_RECORDS FOR THIS TASK_:
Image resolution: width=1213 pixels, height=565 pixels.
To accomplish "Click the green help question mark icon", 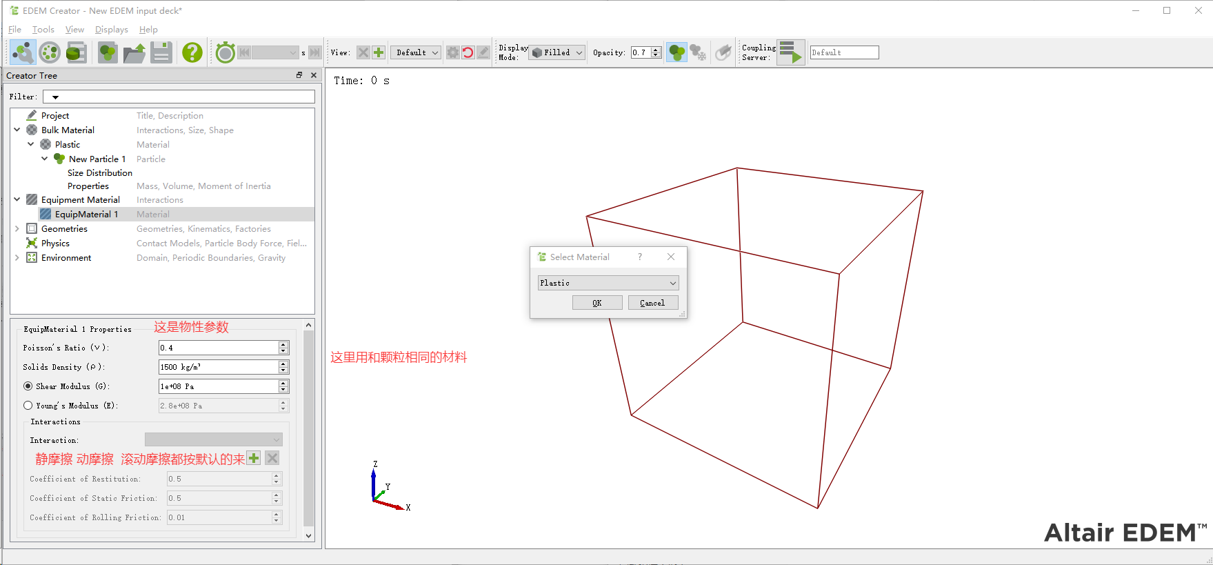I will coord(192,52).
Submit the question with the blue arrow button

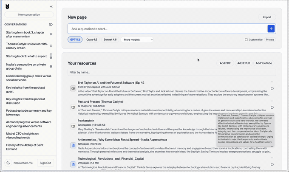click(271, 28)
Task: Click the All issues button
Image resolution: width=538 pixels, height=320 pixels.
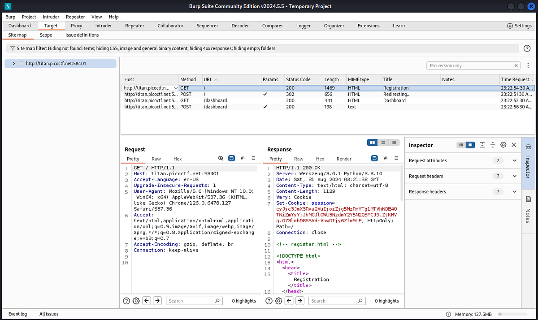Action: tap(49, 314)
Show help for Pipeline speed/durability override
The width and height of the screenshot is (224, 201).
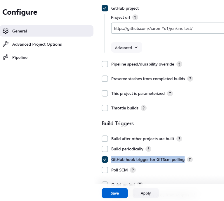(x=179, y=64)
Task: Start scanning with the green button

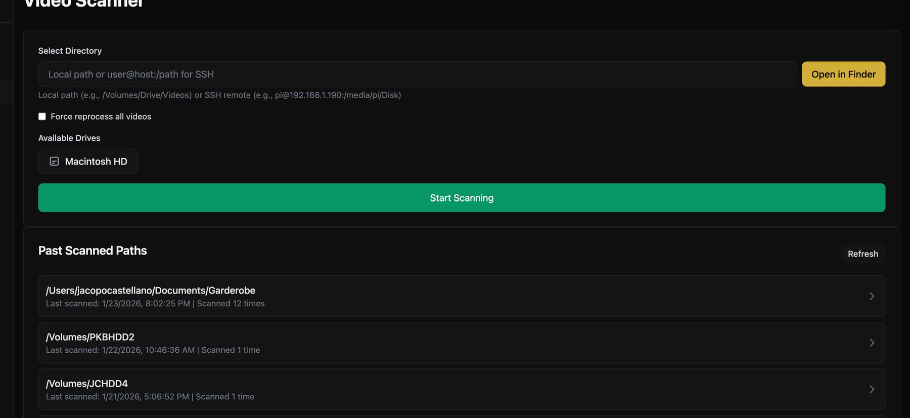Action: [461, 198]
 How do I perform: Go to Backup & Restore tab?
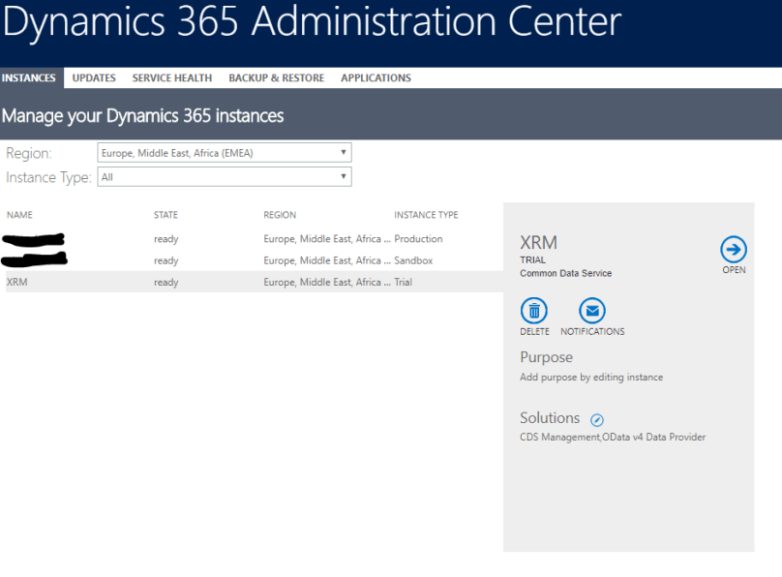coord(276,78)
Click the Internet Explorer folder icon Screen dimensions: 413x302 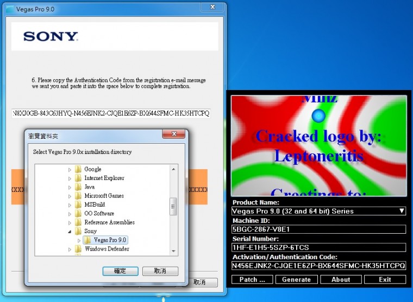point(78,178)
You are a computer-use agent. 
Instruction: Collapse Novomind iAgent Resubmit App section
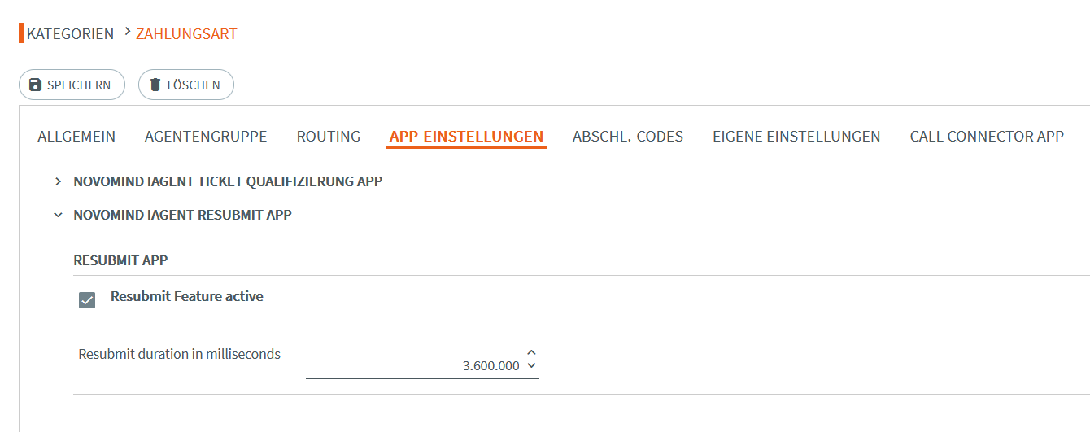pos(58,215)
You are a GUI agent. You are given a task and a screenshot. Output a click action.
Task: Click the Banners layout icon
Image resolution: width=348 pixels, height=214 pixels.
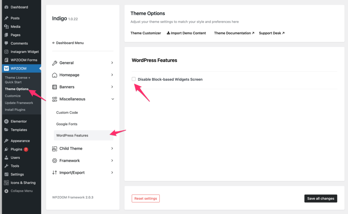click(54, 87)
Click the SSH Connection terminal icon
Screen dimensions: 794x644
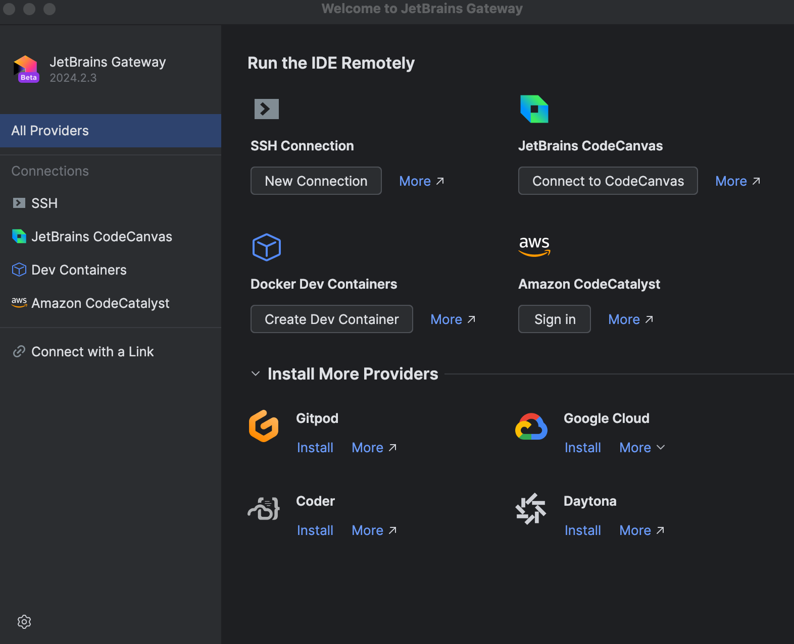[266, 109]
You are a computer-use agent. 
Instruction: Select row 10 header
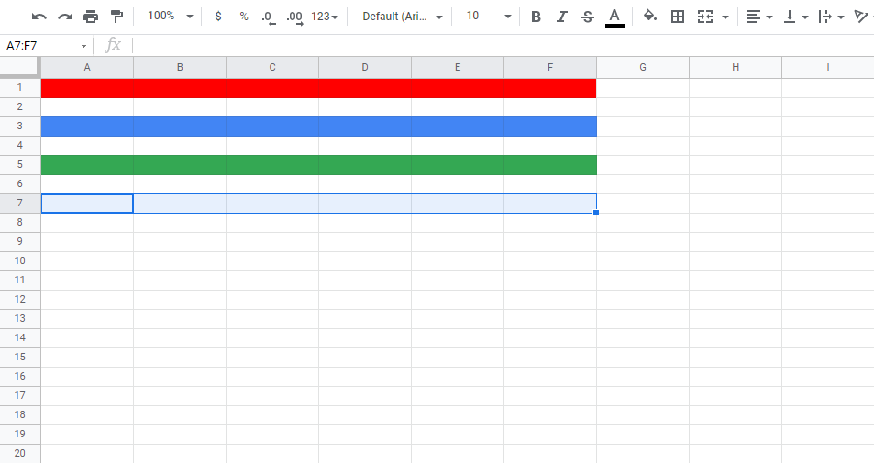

_EXERCISE DIRECTIONS_: Please transcribe the lines from the one containing "Image resolution: width=348" to the last line of the listing, both included, exactly and with nothing added, leaving every picture out.

_ANSWER BOX_:
Image resolution: width=348 pixels, height=214 pixels.
click(54, 87)
Click the SSH Connection terminal icon
Screen dimensions: 794x644
[266, 109]
You are a computer-use agent. 
Instruction: Select row 10 header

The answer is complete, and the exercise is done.